The Director of Publications forwards these materials to the Publications Council’s appeals subcommittee for review. The appeals subcommittee reviews and discusses the materials provided. In writing, the subcommittee then informs the author, editor, and the Director of Publications of their decision. The decision of the Publications Council is final. The appeals process takes approximately 1 month from when the Publications Council receives the appeal materials.
Data Archiving
ESA journals encourage authors to deposit data supporting the results in the paper in an appropriate public archive. Data are important products of the scientific enterprise and they should be preserved and usable for decades in the future.

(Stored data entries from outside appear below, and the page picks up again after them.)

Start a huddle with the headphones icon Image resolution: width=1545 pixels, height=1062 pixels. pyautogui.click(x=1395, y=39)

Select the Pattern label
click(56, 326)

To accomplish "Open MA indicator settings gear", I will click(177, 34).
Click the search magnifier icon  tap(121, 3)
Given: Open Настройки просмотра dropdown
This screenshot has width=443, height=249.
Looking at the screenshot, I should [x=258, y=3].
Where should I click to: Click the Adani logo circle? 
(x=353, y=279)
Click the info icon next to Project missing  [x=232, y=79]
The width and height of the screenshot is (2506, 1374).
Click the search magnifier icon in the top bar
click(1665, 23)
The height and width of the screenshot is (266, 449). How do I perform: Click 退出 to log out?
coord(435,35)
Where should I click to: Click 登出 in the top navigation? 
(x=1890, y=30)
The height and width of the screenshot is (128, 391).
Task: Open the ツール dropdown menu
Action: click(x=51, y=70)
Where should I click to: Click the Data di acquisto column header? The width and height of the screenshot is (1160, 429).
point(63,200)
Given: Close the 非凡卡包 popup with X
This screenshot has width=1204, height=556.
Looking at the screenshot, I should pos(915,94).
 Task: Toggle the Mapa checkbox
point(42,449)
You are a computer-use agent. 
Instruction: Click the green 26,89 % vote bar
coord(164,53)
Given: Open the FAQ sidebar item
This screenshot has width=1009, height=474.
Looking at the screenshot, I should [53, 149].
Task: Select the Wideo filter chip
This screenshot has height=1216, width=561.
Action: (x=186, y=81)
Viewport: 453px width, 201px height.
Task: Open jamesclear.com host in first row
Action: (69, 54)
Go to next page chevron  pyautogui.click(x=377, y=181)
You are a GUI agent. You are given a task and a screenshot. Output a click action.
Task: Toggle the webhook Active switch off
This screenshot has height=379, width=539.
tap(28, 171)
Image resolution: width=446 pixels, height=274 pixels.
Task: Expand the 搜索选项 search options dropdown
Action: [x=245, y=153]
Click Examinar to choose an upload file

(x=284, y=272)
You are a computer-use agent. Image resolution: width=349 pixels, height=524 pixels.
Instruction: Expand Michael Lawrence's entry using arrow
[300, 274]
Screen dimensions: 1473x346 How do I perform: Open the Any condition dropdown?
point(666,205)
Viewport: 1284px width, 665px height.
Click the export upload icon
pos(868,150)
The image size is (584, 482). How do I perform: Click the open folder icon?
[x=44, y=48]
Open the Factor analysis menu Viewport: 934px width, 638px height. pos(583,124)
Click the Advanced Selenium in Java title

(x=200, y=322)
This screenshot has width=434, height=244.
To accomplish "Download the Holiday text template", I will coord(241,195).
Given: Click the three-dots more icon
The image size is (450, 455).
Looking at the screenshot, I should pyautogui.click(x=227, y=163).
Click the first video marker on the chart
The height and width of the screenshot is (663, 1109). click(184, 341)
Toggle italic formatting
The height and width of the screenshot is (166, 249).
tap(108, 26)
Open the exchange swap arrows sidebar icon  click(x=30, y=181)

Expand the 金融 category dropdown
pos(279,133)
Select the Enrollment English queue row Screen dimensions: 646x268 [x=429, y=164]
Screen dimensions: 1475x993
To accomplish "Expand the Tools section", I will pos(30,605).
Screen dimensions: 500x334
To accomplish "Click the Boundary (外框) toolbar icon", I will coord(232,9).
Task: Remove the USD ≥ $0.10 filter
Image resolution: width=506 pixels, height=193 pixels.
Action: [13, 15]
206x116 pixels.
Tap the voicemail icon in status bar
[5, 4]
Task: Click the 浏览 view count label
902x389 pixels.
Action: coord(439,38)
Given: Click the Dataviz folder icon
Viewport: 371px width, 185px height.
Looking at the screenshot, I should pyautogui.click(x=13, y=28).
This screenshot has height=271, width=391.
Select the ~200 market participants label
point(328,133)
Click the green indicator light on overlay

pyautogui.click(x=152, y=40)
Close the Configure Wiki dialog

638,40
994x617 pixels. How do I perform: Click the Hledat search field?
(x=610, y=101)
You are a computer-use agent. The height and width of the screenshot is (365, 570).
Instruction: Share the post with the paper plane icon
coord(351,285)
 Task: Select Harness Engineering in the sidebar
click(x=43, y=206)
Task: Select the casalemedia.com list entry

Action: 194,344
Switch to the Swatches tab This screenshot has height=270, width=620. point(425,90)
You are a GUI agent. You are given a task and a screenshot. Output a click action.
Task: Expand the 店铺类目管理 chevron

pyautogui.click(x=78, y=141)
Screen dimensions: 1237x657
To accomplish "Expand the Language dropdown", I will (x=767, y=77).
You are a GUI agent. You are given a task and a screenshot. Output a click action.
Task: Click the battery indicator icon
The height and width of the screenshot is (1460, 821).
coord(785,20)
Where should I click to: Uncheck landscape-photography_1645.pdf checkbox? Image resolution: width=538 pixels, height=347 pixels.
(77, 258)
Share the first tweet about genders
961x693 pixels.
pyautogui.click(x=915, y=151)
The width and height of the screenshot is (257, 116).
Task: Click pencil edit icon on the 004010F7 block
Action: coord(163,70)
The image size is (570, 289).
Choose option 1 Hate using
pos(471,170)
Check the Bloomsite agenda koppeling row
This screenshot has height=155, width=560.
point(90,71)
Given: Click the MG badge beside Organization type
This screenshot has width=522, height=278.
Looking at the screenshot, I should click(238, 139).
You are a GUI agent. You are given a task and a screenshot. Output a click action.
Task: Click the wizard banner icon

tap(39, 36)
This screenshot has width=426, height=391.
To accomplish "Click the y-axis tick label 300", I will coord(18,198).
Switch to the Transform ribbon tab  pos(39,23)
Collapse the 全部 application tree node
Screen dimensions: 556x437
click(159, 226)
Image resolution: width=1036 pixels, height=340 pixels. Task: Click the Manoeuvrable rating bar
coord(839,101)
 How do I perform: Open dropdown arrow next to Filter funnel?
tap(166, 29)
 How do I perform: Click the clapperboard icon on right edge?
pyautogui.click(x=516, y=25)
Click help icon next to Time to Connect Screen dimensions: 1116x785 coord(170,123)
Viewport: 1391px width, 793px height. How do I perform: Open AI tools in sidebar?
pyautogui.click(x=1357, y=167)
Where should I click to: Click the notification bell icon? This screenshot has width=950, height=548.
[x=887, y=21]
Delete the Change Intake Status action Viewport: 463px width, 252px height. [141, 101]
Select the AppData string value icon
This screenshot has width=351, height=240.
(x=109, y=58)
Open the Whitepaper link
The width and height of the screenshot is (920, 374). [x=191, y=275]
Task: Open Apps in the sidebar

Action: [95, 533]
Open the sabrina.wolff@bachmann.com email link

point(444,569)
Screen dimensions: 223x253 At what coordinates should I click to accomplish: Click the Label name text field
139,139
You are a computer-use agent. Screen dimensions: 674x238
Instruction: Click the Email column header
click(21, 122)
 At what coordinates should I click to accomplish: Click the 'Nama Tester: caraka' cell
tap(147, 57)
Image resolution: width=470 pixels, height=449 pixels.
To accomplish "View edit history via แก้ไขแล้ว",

Authors may elect to have the data publicly available at time of publication, or, if the technology of the archive allows, may opt to embargo access to the data. ESA journals will provide support to link the paper and data. Any costs associated with archiving the data are the responsibility of the author.
Disclosure of Potential Conflicts of Interest
Potential conflicts of interest include any relationships of a financial or personal nature between an author or coauthor and individuals or organizations within three years of submission which, in theory, could affect or bias an author’s scientific judgment, or limit an author’s freedom to publish, analyze, discuss, or interpret relevant data. Sources of financial support originating outside the coauthors’ home institution(s) for any aspect of a study must be indicated in the Acknowledgments section of the paper. Financial support includes not only funding, but gratis provision of materials, services, or equipment. Any additional potential conflicts of interest, not covered in the acknowledgments of financial support, must be revealed to the editor at submission, and disclosed in a statement immediately following the Acknowledgments. If an author or coauthor has entered into an agreement with any entity outside that authors’ home institution, including the home institution of another coauthor, giving that entity veto power over publication of the study or over presentation, analysis, discussion, or interpretation of any results of the study, whether or not such veto power was exercised, this information must be disclosed in a statement immediately following the Acknowledgments. As a suggestion, such a statement could take the following form: “This manuscript is published with the concurrence of [Institution / Company / Individual / etc. X].“ If no potential conflicts of interest exist, this must be stated in the cover letter to the editor at submission.
Ethics
Authors should observe high standards with respect to publication ethics as set out by ESA and the Committee on Publication Ethics (COPE). Any cases of ethical misconduct are treated very seriously and will be dealt with in accordance with ESA's author misconduct policy and the COPE guidelines. Further information about OUP's ethical policies.
Manuscript Preparation
Outline
JIS Moving to Double-Anonymous Peer Review
To help reduce potential bias in peer review, JIS is piloting a double-anonymous (also known as double-blind) review process beginning on January 14, 2021. In a double-anonymous process, neither the authors nor reviewers know each other’s identities. For authors submitting January 14 or after, please:
Upload a page with your author list, affiliations, and acknowledgements in a separate file (this file will not be sent to reviewers).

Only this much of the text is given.